Essentially, Benson was the ideal narrator, because he perfectly satisfied my curiosity as a reader, but is also a sympathetic and likeable. It helps that Wells has written a unique mystery too. If he had used a more conventional plot, I would have been able to guess what was happening simply because I was familiar with the stereotypes, and I would have been bored and frustrated while I waited for Benson to figure out what I already knew. But luckily Wells had me wonderfully, totally stumped. I never managed to guess exactly what the truth was and thus Benson and I were – pardon the pun – always on the same page. I felt just as invested in the mystery and desperation as he was.

I particularly appreciated the very serious conflicts Benson has to face. He’s often persuaded or forced to reconsider his goal of escaping. The punishment for trying to escape is detention, but since no one ever returns from the detention room and the students often find blood in there, it’s assumed that detention is death. Benson believes that the school can only be defeated if the students all rise up against it, but to convince them to rebel would also be to convince them to risk their lives for his ideas. Isaiah, leader of The Society, goes so far as to call Benson selfish – if they all tried to escape, some people would undoubtedly be killed in the attempt, but Benson assumes he will be one of the survivors so he’s willing to let others die. Isaiah makes a good point, but it’s a difficult one to accept when you know that the school is wrong and feel rebellion is right.

And if they did escape, what then? The school specifically chose teenagers without friends or family – teenagers who wouldn’t be missed and have nowhere to go. At Maxfield they have friends, good food, and a comfortable place to sleep. No one denies that they’re basically being held prisoner, but it’s better and less frightening than the alternative. One student tells Benson that she used to be homeless. Even Benson himself has to admit that Maxfield’s facilities are far better than the crappy schools he’s been to, and as he finds friends and a potential girlfriend, he has to ask himself if he really wants to risk it all by starting a rebellion or escaping.

He’s actually on the verge of giving in, I think, when he stumbles across one of the school’s secrets, renewing his determination to find the truth and escape from the school. Wells’s storytelling is smooth and efficient here. Before this point, the story was driven by Benson learning about the school and raging against it, getting to know the students and bonding with some of them, and some paintball fights for a bit of action (the school makes the gangs play against each other). Just as things start to settle, you reach this explosive turning point that gives the plot fresh momentum. I finished the novel in a very tense binge-read, completely caught up in the urgency and the action spawned by Benson’s knowledge and what he decides to do with it. The story gets a tad brutal, but it felt right.

Variant ends on a fantastic, dizzying cliffhanger that seals the book’s excellence, if it was ever in doubt. The current YA market seems a bit stale at the moment, with many authors and publishers shamelessly milking the bestselling clichés for all they’re worth. I was so relieved and happy then, to find that Variant doesn’t bother with any of that crap and is that much more thrilling as a result. I was pleased to learn that Publisher’s Weekly named it one of the best books of 2011.

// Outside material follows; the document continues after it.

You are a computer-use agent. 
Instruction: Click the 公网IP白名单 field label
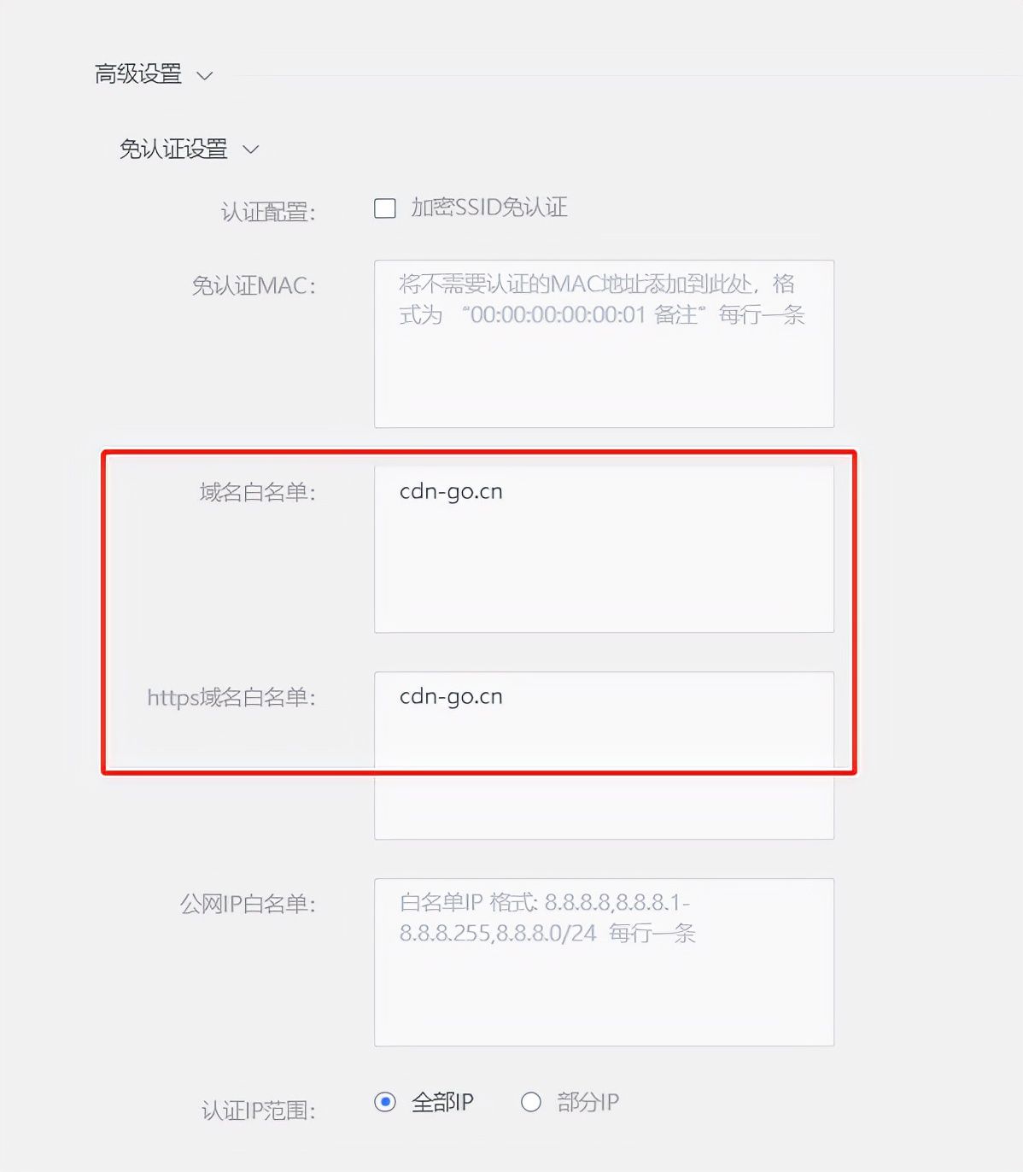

Unfortunately the ending also leaves you with as many questions as answers, to the extent that, after pausing for breath, I would have picked up the sequel before even getting off my chair. But the sequel – Feedback – has yet to be written. According to the author’s blog, he’s  been diagnosed with severe panic disorder that’s already cost him his day job, and the medication he’s taking makes it difficult for him to write. However, he’s said that things are slowly improving, and I can only hope that it continues to do so because he has something great to offer the YA genre.